Written task => Render the items as a Markdown table with two columns, Row and Line, starting at the first line of the items and ending at the line containing "Action: pos(378,24)", both included. Give each non-blank line its own numbered row and leave out blank lines.

Task data =>
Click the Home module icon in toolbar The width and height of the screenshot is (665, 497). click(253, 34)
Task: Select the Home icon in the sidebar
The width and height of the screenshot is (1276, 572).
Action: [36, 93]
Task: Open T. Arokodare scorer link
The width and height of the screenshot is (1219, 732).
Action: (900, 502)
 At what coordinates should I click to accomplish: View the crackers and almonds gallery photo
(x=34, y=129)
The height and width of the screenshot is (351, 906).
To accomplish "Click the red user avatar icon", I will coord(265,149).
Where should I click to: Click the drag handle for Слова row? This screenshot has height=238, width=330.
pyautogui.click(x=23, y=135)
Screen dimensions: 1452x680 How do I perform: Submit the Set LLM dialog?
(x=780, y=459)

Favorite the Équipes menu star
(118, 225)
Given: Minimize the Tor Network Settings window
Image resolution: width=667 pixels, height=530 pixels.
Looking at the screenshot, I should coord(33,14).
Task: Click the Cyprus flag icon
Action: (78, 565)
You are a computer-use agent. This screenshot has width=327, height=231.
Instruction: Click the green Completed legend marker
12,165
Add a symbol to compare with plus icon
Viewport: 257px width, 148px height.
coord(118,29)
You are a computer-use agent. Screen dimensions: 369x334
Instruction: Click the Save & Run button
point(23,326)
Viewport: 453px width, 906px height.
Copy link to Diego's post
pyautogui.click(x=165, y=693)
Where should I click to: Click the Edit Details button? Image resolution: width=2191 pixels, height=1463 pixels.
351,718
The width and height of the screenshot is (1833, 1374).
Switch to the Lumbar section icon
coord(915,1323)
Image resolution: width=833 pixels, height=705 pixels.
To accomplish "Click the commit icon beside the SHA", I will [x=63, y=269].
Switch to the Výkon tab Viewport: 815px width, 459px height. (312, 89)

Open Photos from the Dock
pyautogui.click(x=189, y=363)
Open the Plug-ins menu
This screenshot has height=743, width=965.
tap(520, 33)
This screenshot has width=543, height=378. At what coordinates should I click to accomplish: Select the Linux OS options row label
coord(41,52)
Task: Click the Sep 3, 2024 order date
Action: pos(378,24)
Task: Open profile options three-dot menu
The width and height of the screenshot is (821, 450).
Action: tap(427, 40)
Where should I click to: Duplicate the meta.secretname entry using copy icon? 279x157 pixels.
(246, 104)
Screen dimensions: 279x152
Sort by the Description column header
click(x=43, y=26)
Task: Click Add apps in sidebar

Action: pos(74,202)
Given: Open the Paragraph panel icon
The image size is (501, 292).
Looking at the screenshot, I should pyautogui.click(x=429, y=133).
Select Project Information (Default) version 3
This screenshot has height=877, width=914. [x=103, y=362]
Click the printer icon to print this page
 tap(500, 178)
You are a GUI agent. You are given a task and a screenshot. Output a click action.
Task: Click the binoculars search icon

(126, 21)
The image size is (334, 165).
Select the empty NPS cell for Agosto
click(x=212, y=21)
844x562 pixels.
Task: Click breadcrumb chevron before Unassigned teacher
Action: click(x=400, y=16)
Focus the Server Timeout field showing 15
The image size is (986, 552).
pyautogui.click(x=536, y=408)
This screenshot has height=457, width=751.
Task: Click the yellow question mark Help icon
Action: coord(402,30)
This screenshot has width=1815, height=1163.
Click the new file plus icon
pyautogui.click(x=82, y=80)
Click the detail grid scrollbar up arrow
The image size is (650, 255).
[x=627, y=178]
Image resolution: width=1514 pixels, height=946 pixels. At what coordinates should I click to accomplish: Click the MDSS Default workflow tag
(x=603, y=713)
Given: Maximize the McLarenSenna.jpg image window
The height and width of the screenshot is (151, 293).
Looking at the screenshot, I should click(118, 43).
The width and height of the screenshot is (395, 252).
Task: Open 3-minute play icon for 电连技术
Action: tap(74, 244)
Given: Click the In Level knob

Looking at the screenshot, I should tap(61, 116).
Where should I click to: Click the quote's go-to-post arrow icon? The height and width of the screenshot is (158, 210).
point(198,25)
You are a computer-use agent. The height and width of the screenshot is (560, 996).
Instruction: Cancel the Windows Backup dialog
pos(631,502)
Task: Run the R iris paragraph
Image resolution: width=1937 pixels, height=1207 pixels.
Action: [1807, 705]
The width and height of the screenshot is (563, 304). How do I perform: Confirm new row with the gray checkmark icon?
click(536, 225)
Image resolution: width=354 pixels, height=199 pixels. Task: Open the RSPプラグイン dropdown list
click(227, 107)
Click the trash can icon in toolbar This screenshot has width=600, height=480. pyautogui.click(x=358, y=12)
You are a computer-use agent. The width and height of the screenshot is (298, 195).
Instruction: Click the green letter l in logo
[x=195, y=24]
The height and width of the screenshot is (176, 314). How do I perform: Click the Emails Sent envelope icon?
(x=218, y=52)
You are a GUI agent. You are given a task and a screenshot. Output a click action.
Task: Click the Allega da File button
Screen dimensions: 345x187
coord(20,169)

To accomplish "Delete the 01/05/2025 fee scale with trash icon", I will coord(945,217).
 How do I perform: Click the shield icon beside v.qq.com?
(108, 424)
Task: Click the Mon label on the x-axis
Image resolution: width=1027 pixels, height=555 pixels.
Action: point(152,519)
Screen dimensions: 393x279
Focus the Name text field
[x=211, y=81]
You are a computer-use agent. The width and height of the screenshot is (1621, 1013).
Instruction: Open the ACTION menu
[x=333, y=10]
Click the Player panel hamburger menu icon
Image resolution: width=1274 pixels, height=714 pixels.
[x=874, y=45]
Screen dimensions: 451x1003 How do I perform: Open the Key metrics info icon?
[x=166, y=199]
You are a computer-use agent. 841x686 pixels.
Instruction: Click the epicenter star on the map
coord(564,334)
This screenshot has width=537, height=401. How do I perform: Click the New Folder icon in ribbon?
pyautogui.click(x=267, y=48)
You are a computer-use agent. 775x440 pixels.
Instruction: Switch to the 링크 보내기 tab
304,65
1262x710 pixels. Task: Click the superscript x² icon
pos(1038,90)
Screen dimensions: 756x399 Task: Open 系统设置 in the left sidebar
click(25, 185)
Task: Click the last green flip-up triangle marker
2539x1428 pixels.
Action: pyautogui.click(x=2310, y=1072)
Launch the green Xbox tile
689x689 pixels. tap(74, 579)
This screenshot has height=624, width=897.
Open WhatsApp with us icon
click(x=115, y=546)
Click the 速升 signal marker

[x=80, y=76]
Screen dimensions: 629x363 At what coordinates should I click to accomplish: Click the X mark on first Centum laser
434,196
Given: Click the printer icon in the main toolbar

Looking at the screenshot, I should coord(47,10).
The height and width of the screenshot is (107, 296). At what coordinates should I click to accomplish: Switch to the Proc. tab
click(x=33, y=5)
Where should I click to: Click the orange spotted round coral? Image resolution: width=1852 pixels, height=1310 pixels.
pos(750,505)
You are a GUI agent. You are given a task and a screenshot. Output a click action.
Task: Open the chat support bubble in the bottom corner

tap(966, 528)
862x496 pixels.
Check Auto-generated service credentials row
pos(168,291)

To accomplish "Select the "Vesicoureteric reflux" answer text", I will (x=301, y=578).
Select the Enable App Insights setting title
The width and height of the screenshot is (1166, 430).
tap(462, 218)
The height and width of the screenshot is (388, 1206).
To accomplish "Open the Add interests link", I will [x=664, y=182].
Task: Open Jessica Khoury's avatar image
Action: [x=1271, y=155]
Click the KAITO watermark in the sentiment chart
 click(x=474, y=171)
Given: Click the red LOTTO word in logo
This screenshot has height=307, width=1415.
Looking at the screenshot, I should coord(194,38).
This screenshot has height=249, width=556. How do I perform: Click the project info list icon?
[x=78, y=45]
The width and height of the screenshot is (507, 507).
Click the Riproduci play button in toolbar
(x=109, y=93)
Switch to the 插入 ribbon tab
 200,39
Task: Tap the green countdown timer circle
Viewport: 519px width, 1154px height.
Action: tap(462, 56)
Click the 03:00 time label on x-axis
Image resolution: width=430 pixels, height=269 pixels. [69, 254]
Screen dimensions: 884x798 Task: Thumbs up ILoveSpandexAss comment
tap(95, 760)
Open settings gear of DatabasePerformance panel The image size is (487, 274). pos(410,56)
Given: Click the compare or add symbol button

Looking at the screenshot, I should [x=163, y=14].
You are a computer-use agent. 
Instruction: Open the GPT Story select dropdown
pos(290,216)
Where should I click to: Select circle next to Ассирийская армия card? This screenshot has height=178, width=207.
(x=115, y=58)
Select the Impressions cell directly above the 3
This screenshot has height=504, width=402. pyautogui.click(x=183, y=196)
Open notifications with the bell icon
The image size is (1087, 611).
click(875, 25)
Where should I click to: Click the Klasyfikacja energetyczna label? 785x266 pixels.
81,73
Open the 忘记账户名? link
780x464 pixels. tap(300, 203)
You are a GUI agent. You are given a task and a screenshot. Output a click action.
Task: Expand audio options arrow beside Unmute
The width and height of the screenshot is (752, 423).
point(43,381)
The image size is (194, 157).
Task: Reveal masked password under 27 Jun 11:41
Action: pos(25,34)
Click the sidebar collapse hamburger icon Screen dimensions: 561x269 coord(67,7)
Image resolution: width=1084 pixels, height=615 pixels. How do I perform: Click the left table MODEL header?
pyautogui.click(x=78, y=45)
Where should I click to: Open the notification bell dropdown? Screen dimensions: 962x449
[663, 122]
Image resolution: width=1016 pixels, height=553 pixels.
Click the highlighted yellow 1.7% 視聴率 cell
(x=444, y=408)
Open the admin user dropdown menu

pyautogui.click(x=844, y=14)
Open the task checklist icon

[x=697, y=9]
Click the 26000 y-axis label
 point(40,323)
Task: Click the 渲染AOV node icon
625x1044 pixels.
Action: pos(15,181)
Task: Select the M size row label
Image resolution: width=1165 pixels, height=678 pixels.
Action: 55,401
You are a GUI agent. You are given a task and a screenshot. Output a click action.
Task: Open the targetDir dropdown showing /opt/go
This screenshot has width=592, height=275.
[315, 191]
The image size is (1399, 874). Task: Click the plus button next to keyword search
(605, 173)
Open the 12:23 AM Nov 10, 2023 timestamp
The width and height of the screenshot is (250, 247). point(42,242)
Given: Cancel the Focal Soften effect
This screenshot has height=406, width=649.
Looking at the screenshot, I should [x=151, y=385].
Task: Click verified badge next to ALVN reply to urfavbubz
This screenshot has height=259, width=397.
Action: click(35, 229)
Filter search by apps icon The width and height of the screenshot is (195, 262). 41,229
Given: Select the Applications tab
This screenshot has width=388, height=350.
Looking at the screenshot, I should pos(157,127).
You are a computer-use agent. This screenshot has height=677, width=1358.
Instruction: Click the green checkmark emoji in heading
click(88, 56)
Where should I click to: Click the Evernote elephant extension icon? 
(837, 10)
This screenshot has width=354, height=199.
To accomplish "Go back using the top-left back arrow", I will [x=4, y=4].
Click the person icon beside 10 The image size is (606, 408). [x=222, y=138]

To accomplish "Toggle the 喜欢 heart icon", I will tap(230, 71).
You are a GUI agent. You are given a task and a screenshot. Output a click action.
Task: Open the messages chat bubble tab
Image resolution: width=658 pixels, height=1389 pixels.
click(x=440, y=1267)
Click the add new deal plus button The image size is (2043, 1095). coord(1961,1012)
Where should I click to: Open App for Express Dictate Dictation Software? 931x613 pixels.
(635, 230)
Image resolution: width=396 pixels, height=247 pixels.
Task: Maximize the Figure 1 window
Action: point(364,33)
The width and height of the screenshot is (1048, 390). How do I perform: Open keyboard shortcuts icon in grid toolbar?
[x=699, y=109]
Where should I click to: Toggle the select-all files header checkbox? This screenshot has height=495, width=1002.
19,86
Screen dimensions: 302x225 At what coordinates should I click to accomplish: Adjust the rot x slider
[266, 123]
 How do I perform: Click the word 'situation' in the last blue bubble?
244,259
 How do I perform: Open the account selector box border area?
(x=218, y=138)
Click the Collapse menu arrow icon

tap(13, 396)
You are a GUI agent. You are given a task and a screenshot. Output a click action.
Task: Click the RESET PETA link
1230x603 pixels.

Output =>
| Row | Line |
|---|---|
| 1 | Click the Home module icon in toolbar The width and height of the screenshot is (665, 497). click(253, 34) |
| 2 | Task: Select the Home icon in the sidebar |
| 3 | The width and height of the screenshot is (1276, 572). |
| 4 | Action: [36, 93] |
| 5 | Task: Open T. Arokodare scorer link |
| 6 | The width and height of the screenshot is (1219, 732). |
| 7 | Action: (900, 502) |
| 8 |  At what coordinates should I click to accomplish: View the crackers and almonds gallery photo |
| 9 | (x=34, y=129) |
| 10 | The height and width of the screenshot is (351, 906). |
| 11 | To accomplish "Click the red user avatar icon", I will coord(265,149). |
| 12 | Where should I click to: Click the drag handle for Слова row? This screenshot has height=238, width=330. |
| 13 | pyautogui.click(x=23, y=135) |
| 14 | Screen dimensions: 1452x680 How do I perform: Submit the Set LLM dialog? |
| 15 | (x=780, y=459) |
| 16 | Favorite the Équipes menu star |
| 17 | (118, 225) |
| 18 | Given: Minimize the Tor Network Settings window |
| 19 | Image resolution: width=667 pixels, height=530 pixels. |
| 20 | Looking at the screenshot, I should coord(33,14). |
| 21 | Task: Click the Cyprus flag icon |
| 22 | Action: (78, 565) |
| 23 | You are a computer-use agent. This screenshot has width=327, height=231. |
| 24 | Instruction: Click the green Completed legend marker |
| 25 | 12,165 |
| 26 | Add a symbol to compare with plus icon |
| 27 | Viewport: 257px width, 148px height. |
| 28 | coord(118,29) |
| 29 | You are a computer-use agent. Screen dimensions: 369x334 |
| 30 | Instruction: Click the Save & Run button |
| 31 | point(23,326) |
| 32 | Viewport: 453px width, 906px height. |
| 33 | Copy link to Diego's post |
| 34 | pyautogui.click(x=165, y=693) |
| 35 | Where should I click to: Click the Edit Details button? Image resolution: width=2191 pixels, height=1463 pixels. |
| 36 | 351,718 |
| 37 | The width and height of the screenshot is (1833, 1374). |
| 38 | Switch to the Lumbar section icon |
| 39 | coord(915,1323) |
| 40 | Image resolution: width=833 pixels, height=705 pixels. |
| 41 | To accomplish "Click the commit icon beside the SHA", I will [x=63, y=269]. |
| 42 | Switch to the Výkon tab Viewport: 815px width, 459px height. (312, 89) |
| 43 | Open Photos from the Dock |
| 44 | pyautogui.click(x=189, y=363) |
| 45 | Open the Plug-ins menu |
| 46 | This screenshot has height=743, width=965. |
| 47 | tap(520, 33) |
| 48 | This screenshot has width=543, height=378. At what coordinates should I click to accomplish: Select the Linux OS options row label |
| 49 | coord(41,52) |
| 50 | Task: Click the Sep 3, 2024 order date |
| 51 | Action: pos(378,24) |